_Consigne_
Combien de lignes ci-dessous contiennent la chaîne "text"? Réponds uniquement par ce nombre.

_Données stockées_

===

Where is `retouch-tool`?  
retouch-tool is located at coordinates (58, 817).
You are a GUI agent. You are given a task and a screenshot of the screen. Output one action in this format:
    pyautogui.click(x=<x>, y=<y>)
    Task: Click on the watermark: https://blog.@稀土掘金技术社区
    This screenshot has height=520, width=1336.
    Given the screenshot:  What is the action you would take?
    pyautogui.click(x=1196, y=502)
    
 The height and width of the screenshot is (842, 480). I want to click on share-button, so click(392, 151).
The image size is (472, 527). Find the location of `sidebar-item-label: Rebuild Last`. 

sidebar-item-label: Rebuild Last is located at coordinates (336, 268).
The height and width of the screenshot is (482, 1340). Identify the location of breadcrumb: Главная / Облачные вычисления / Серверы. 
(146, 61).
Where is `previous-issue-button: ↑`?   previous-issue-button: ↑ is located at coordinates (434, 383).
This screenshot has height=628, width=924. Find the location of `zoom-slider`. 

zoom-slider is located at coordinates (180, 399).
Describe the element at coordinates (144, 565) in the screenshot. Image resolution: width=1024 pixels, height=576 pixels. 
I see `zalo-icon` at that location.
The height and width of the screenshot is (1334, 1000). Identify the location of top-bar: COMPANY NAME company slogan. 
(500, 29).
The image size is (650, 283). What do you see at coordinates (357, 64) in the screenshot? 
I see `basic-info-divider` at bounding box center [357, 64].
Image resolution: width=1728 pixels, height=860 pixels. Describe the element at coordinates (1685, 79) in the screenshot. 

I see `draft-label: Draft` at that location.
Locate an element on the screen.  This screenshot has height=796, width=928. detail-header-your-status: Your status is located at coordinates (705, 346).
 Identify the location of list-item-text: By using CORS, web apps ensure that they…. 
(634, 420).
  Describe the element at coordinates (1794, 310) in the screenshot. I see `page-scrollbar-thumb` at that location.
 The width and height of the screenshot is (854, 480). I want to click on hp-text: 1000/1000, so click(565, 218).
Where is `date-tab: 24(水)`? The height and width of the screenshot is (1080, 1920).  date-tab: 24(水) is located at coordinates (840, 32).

===

_Exercice corrigé_
2